4. Compliance and Identity:

Solana or any other public blockchains are, by default, anonymous, given their permissionless nature. However, many regulated entities like Circle, the issuer of USDC, perform KYB (Know Your Business) before allowing businesses to create a Circle account for direct minting and redemption. Countries may be more inclined to build their own identity standards out of sovereignty and privacy protection.

Central banks can maintain a database of whitelisted addresses, and only those addresses can be allowed to send or receive CBDCs. Further, SPL standards allow for a number of knobs and levers that can be turned on or off on a case-by-case basis:

  1. Freeze: Any SPL token in a wallet can be frozen and made non-transferable. This is critically important for cases like terrorist financing, where authorities can freeze illicit funds (CBDCs) in suspicious wallets. This would be essential for enforcing Anti-Money Laundering (AML) and Combating the Financing of Terrorism (CFT) activities, which are primary concerns for the anonymous nature of currencies.
  2. Clawbacks: The issuing authorities can also handle clawbacks to reclaim the assets back from a wallet in cases where the self-custodial or non-custodial wallet was compromised, or access is lost due to the sudden death of an individual.

Since all transfers are on-chain — the entire flow of illicit transactions can be tracked efficiently as opposed to traditional banking systems. Using zero-knowledge proofs, CBDC transactions can also be made private, like cash. At the same time, central banks maintain the authority to view the flow of private transactions in case of illicit transfers.

5. Secure Asset Issuance

Just like banks use centralized ledgers, blockchains like Solana are giant decentralized ledgers where authorized account holders can sign and submit transactions. For a user, it’s like moving the account balance from one account to another. These accounts are, by default, anonymous.

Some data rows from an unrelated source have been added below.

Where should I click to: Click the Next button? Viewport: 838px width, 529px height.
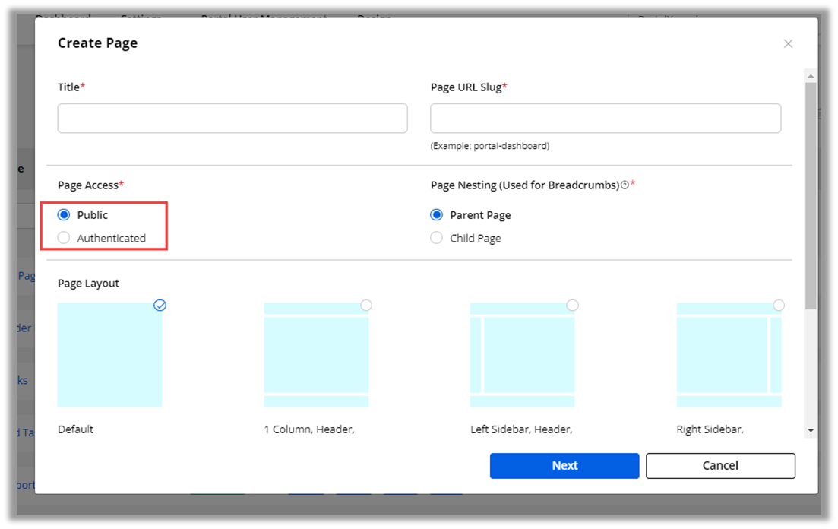coord(564,466)
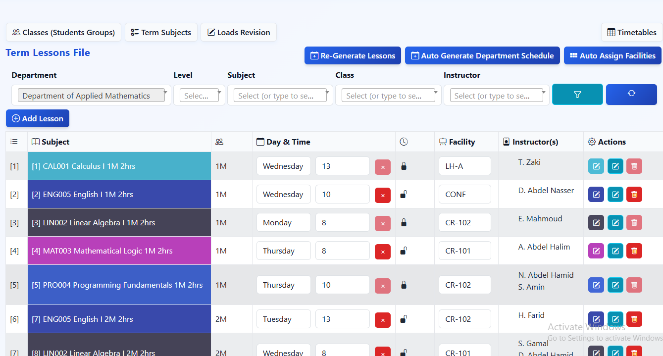Image resolution: width=663 pixels, height=356 pixels.
Task: Click red trash icon for English I 2M
Action: (x=634, y=319)
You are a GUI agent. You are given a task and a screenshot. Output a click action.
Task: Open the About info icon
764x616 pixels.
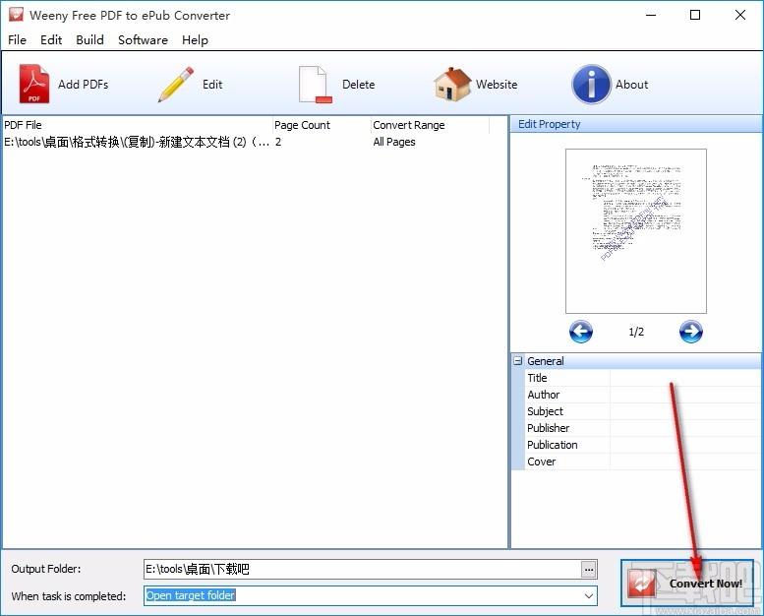[591, 85]
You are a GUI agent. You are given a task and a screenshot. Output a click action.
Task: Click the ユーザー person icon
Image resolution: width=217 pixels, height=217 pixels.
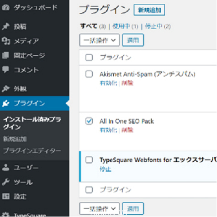(x=5, y=168)
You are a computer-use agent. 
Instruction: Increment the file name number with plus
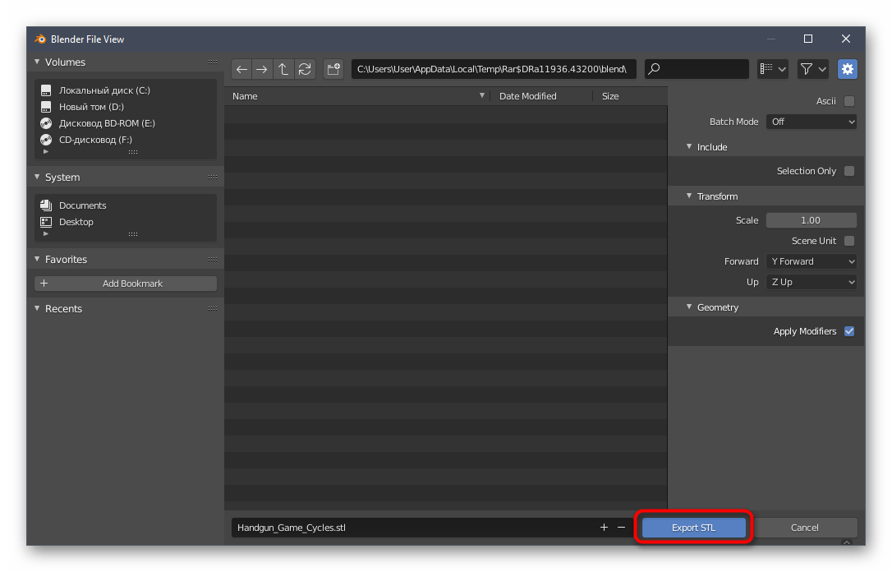(604, 528)
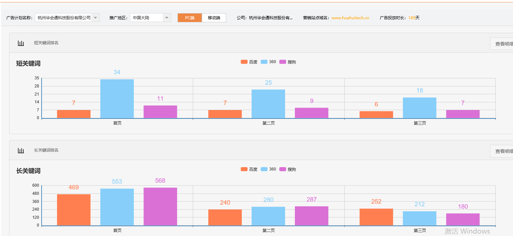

However, organizations like central banks that issue real-world financial assets can link their issuing accounts to verifiable credentials and identifiers to gain the trust of asset holders and prove authenticity. This way, holders of the assets can verify the issuer and terms and conditions of the asset’s supply, issuance, and redemption.

Go-To-Market — Implementation Plan on Solana:

As per the IMF, there are two ways in which CBDCs can be distributed:

  1. One-tiered model: directly to consumers.
  2. Two-tiered model: via commercial banks and regulated financial institutions.

Various central banks will have different needs. However, most jurisdictions are showing higher interest in the ‘two-tiered model,’ where the circulation of CBDC would be facilitated via a public-private partnership, which is very similar to how physical cash is issued and distributed today. This means the central bank would issue CBDC, while the private sector would handle distribution and customer-facing activities, including compliance and KYC.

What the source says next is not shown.